Menurut tulisan tentang pekerja anak di NTT, dalam alur pemikiran filosofis anak merupakan dua hal apa bagi orang tua yang melahirkannya?

▶ Kutipan Dokumen
----

Thursday, November 6, 2008

Fenomen Pekerja Anak di NTT

Oleh Isidorus Lilijawa, S.Fil


“Anakmu bukan milikmu / mereka milik Sang Hidup / yang rindu pada dirinya sendiri. Lewat kita mereka ada / namun tidak dari kita. Mereka ada pada kita / tetapi bukan milik kita. Berikan mereka kasih sayang / tetapi jangan sodorkan bentuk pikiran kita.”
Sepenggal syair Khalil Gibran di atas secara sangat mendalam melukiskan eksistensi setiap anak dalam kehidupan ini. Dalam alur pemikiran filosofis, anak serentak dalam dirinya merupakan Gabe (anugerah) dan Aufgabe (tanggung jawab) bagi orang tua yang melahirkannya ke dunia. Sebagai anugerah, anak merupakan hadiah terindah yang Sang Pencipta berikan kepada orang tua yang mengikat dirinya dalam tali kasih perkawinan. Sedangkan, sebagai tanggung jawab, anak merupakan pemberian yang pada saatnya dipertanggungjawabkan kepada Sang Pemilik Kehidupan ini.
Namun, keindahan makna puisi Gibran di atas tak selalu indah dalam realitas kehidupan anak-anak kita saat ini. Kondisi kita saat ini mempertontonkan dunia anak yang tidak ramah. Kita masih menemui anak-anak yang melakoni hidup sebagai pekerja anak, yakni anak yang melakukan semua jenis pekerjaan yang memiliki sifat atau intensitas yang dapat mengganggu pendidikan atau berbahaya bagi tumbuh kembang anak baik secara fisik, mental, sosial maupun intelektualnya. Bahkan masih ada cukup banyak anak yang bekerja pada bentuk-bentuk pekerjaan terburuk untuk anak (BPTA) yaitu jenis pekerjaan yang dapat mengganggu perkembangan fisik, mental dan moral anak. Bentuk-bentuk pekerjaan terburuk itu seperti perbudakan, eksploitasi seksual, kegiatan ilegal, pekerjaan yang membahayakan kesehatan, keselamatan dan moral anak. Ini tentu berbeda dari pemahaman anak yang bekerja, yakni anak yang melakukan pekerjaan dalam rangka membantu orang tua atau menjalankan usaha keluarga serta menjalankan tugas-tugas lainnya. Pada umumnya mereka masih mempunyai kesempatan untuk sekolah dan tidak tereksploitasi.

----

▶ Cuplikan Data
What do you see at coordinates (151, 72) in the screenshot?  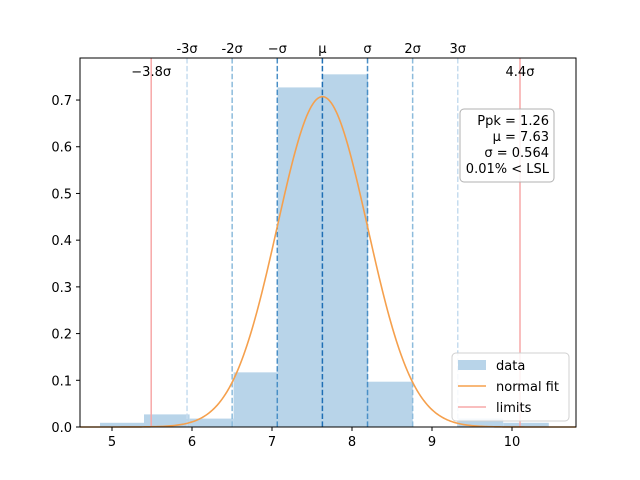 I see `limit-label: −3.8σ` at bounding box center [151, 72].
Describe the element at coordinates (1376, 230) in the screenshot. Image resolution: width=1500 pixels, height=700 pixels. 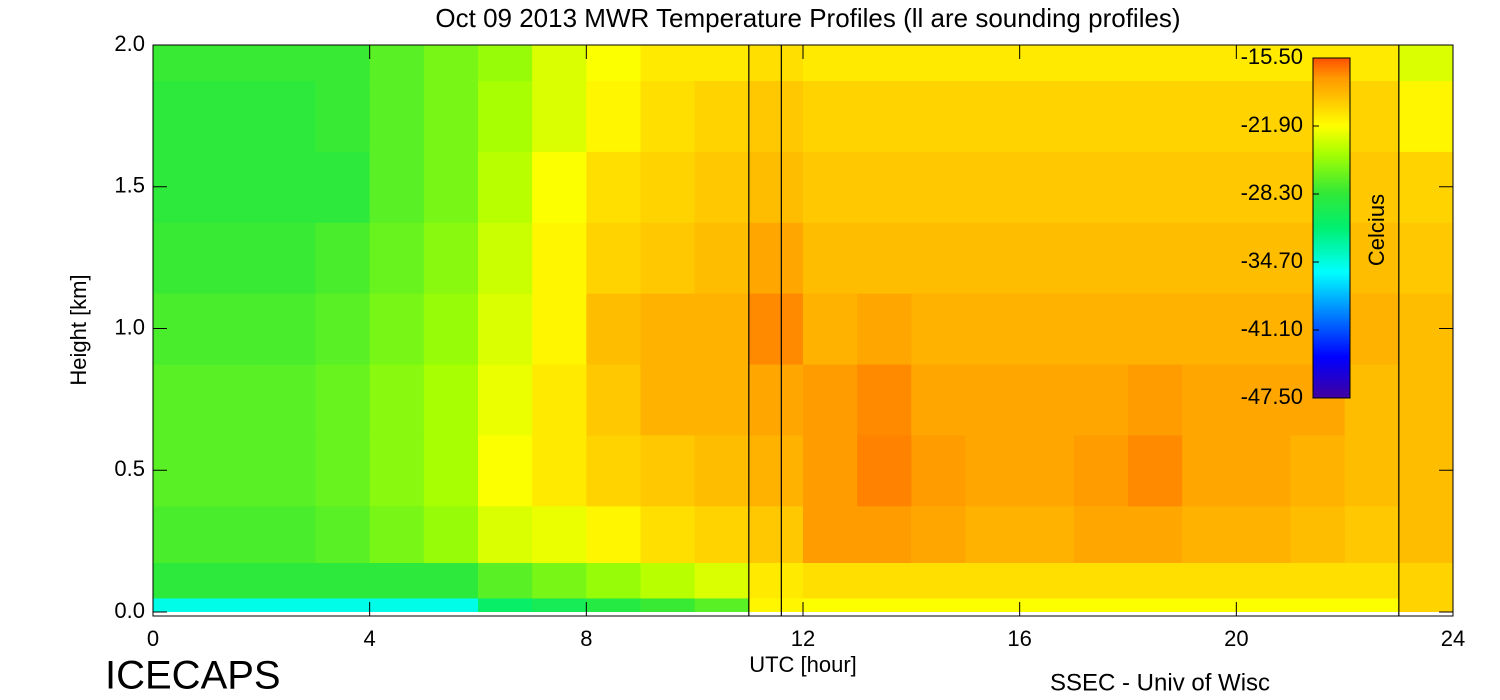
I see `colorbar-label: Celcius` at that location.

----

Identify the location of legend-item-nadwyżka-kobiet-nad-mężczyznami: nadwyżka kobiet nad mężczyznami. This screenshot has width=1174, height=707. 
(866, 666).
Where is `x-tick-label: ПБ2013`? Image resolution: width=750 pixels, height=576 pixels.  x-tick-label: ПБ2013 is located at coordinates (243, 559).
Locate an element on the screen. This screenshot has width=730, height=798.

----

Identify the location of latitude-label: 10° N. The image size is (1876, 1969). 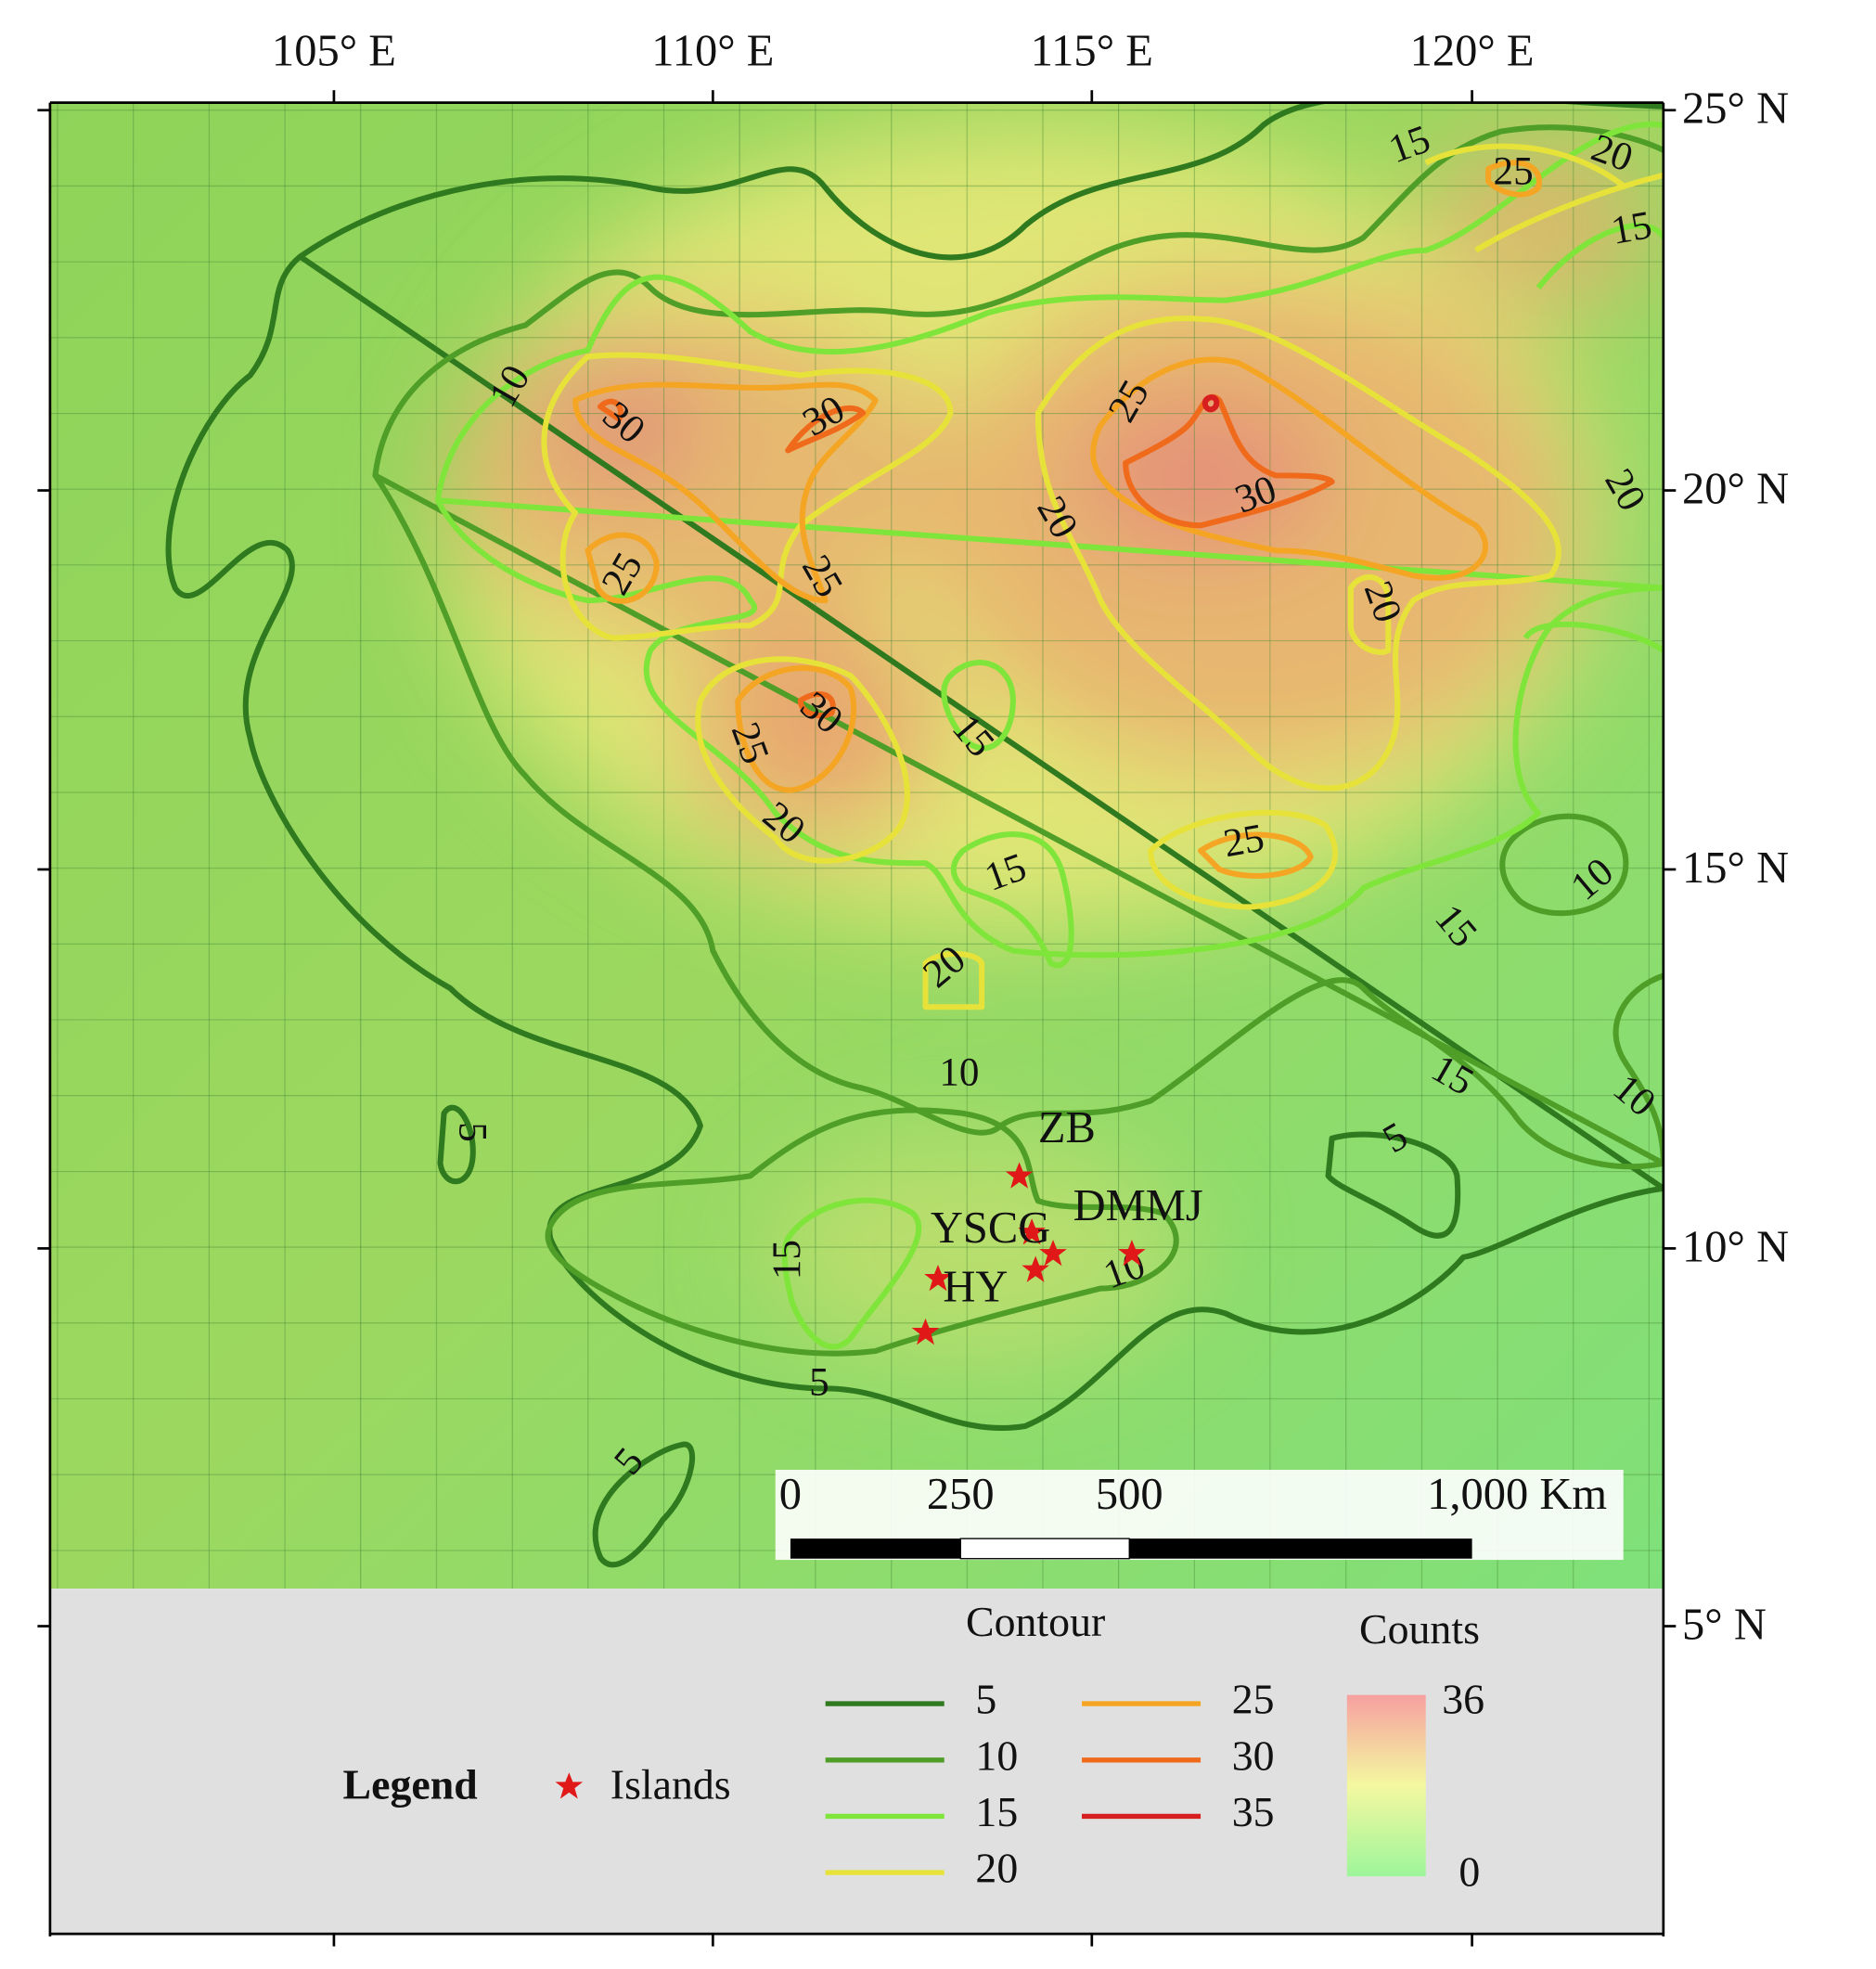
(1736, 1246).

----

▶ Jawaban Tertulis
Gabe (anugerah) dan Aufgabe (tanggung jawab).